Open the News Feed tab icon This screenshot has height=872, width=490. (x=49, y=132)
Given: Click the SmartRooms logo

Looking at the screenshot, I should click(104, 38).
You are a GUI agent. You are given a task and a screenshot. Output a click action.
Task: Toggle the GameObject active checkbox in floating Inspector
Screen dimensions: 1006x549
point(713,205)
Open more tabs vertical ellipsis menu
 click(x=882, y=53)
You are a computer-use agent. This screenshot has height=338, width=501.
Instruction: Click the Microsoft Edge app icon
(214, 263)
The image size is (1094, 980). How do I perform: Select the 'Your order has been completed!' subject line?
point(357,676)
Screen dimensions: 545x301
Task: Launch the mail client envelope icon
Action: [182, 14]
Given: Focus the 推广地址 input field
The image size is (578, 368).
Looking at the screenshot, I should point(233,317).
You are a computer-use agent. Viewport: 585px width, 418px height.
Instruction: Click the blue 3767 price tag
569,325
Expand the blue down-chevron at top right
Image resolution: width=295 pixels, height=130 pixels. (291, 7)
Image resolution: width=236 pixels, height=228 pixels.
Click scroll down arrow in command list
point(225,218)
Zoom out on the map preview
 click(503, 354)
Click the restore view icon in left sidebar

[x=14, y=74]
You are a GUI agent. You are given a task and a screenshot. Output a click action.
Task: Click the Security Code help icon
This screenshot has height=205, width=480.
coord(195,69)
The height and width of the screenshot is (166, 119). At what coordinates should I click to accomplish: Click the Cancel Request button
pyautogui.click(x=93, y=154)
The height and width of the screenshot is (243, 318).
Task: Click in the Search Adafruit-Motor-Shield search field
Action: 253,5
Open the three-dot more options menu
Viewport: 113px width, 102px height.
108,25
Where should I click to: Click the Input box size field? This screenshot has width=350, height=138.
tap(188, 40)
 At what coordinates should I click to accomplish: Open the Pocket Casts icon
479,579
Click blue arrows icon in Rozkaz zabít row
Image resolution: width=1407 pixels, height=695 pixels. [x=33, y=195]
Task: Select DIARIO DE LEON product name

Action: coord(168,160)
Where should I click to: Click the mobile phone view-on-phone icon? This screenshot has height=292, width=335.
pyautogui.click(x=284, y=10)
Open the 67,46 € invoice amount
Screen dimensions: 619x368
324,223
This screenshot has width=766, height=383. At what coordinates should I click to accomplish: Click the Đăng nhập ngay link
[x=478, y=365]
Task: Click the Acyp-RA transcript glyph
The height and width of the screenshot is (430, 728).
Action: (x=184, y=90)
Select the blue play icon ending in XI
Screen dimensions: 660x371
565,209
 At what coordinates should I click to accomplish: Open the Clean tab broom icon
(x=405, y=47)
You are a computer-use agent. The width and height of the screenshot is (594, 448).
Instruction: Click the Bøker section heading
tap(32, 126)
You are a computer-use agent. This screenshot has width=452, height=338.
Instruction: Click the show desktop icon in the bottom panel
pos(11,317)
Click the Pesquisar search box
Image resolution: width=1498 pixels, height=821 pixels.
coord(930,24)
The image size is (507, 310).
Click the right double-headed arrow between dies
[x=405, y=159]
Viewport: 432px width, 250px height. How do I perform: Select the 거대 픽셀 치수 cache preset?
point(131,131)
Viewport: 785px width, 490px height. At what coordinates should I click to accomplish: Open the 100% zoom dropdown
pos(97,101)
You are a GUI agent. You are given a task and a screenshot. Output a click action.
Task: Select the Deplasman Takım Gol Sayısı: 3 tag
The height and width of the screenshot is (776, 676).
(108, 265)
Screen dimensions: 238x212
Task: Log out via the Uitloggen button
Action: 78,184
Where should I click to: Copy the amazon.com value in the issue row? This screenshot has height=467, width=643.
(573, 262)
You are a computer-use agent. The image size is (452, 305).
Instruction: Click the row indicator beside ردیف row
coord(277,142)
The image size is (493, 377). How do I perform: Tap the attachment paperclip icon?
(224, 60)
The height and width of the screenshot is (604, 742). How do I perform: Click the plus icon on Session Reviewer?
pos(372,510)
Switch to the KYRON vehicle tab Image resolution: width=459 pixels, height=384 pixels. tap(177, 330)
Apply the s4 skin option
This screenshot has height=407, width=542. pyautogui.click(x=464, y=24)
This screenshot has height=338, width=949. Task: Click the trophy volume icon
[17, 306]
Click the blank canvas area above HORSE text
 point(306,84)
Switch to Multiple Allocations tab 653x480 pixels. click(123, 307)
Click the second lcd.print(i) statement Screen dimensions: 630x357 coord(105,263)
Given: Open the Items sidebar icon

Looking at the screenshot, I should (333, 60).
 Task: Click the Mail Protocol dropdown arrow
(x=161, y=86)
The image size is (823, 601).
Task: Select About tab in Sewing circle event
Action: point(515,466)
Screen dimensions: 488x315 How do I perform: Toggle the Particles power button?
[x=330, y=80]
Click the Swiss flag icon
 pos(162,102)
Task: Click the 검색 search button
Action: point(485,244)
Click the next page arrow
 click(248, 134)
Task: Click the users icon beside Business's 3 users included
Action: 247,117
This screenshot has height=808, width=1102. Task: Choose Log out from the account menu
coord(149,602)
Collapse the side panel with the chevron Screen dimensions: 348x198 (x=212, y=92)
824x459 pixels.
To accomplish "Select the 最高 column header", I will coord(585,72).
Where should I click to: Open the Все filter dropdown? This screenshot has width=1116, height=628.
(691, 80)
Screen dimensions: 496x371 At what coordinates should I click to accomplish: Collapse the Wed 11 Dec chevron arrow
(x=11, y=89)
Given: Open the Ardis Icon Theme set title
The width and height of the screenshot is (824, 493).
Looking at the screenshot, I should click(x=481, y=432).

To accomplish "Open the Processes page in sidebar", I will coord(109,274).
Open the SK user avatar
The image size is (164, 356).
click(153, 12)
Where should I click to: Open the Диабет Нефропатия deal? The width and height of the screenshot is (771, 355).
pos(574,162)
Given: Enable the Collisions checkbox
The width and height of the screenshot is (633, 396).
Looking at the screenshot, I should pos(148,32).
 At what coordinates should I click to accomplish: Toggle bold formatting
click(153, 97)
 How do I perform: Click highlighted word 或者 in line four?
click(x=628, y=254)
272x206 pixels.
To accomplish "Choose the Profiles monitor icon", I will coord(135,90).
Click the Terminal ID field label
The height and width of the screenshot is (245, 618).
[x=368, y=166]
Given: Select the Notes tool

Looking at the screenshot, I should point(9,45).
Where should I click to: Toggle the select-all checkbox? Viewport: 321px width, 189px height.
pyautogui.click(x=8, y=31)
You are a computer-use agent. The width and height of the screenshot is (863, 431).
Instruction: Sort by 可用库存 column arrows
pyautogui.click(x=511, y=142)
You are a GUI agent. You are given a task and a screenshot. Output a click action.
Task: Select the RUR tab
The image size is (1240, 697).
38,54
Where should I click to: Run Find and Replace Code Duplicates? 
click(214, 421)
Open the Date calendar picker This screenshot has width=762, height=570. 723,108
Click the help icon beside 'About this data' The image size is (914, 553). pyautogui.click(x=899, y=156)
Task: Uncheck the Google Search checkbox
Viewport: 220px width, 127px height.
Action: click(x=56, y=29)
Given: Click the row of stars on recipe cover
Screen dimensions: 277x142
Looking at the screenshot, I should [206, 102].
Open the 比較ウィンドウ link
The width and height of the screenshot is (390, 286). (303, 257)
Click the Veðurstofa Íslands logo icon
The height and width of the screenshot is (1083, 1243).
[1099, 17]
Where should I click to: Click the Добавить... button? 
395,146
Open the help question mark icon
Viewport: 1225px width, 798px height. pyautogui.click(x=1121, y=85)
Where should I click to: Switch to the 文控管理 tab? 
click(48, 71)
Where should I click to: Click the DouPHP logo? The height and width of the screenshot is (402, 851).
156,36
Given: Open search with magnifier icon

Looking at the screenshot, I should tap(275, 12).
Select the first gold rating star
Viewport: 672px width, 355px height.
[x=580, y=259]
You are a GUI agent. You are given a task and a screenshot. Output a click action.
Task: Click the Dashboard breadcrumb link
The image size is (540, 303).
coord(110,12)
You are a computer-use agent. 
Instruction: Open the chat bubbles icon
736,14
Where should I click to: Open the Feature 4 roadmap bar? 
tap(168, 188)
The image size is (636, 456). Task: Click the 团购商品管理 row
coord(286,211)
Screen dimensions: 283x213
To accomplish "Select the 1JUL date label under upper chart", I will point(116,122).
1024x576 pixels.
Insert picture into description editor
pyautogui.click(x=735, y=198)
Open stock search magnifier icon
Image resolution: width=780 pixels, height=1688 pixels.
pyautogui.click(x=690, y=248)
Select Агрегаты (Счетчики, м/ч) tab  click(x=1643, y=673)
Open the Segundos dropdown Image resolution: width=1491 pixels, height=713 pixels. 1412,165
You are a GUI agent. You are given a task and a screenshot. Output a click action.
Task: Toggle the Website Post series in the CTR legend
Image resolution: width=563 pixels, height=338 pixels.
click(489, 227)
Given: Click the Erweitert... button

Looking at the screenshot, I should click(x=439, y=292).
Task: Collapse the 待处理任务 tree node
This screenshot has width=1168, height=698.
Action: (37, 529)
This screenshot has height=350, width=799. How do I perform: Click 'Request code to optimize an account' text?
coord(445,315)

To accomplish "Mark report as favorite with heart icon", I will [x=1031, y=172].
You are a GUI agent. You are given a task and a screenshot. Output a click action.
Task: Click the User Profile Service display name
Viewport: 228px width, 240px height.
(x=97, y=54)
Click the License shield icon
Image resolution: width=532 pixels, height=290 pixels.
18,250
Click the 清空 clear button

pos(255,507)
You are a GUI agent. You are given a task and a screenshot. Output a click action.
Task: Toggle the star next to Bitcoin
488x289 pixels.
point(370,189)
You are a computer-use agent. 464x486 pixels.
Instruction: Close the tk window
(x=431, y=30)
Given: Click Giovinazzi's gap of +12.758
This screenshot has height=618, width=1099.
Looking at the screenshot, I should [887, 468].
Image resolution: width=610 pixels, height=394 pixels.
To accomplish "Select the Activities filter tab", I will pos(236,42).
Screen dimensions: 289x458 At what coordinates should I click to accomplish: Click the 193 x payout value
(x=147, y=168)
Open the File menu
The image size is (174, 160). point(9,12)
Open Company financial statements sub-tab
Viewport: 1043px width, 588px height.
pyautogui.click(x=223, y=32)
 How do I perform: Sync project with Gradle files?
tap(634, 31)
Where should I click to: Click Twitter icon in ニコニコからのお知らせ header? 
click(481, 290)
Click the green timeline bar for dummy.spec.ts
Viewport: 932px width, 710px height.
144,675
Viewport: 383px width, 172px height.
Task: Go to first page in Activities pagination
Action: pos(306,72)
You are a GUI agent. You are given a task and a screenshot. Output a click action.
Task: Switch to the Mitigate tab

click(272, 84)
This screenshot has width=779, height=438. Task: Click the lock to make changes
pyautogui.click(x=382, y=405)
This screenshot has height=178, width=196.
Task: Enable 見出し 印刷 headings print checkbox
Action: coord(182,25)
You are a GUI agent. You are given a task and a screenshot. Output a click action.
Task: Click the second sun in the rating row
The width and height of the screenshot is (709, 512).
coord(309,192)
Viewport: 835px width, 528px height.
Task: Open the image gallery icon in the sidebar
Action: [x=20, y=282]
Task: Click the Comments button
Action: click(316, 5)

Prompt: Looking at the records above, work out how many lines hold "second" and write only that number.

Answer to the problem: 2